I have gone around and around about this quite a few times. I sent the disk to one company that said "Floppy Disk Copying" and they did not have a clue how to do it. It is in XDOS which I understand is "similar" (??) to MDOS. Everything is working fine but everything is also on a floppy disk that is about 20 years old.....!


----------



## fjjeffers (Nov 15, 2004)

Hi,
The simplest solution to my problem is to make a (physical and data) duplicate of this 5 1/4 floppy disk. The computer is firmly wired into the instrument and it would be a major job to install another computer. It might be easier and even cheaper to scrap the whole thing and buy a new instrument. All I really need is a few backup 
5 1/4 disks.

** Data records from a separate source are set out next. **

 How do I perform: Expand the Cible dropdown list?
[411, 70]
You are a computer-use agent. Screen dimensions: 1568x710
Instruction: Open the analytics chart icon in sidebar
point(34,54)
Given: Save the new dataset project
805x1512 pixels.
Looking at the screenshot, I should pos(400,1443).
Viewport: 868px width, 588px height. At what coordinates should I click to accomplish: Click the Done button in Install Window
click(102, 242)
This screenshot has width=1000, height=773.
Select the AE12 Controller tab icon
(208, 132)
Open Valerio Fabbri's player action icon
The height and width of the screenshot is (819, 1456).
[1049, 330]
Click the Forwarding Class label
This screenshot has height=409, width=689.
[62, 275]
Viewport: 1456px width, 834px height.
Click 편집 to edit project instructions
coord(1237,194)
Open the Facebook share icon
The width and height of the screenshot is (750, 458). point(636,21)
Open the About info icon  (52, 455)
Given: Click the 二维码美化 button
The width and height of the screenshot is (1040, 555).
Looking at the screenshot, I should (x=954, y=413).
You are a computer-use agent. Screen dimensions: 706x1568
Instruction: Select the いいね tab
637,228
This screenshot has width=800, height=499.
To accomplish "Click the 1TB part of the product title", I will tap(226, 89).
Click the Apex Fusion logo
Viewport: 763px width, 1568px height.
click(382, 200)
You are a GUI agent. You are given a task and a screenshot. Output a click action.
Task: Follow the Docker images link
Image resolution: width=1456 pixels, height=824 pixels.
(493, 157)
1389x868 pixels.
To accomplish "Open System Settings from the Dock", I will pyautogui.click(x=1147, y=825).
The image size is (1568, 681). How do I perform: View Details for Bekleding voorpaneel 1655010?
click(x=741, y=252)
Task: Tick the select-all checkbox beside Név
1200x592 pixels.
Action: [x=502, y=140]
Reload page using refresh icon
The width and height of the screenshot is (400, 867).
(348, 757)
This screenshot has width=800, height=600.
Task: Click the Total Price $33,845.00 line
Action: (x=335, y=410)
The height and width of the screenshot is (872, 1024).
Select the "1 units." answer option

Everything else is fine.


----------



## rdunne (Jan 5, 2005)

I also have an issue related to the Exorset 110 albeit somewhat different from your situation and was wondering if you might be of some assistance.

We have a number of legacy instruments incorporating embedded firmware that were developed on the Exorset. Unfortunately, even though we have the source code on 5 1/4" XDOS formatted media, we no longer have access to the Exorset and are unable to provide incremental upgrades to the various instruments.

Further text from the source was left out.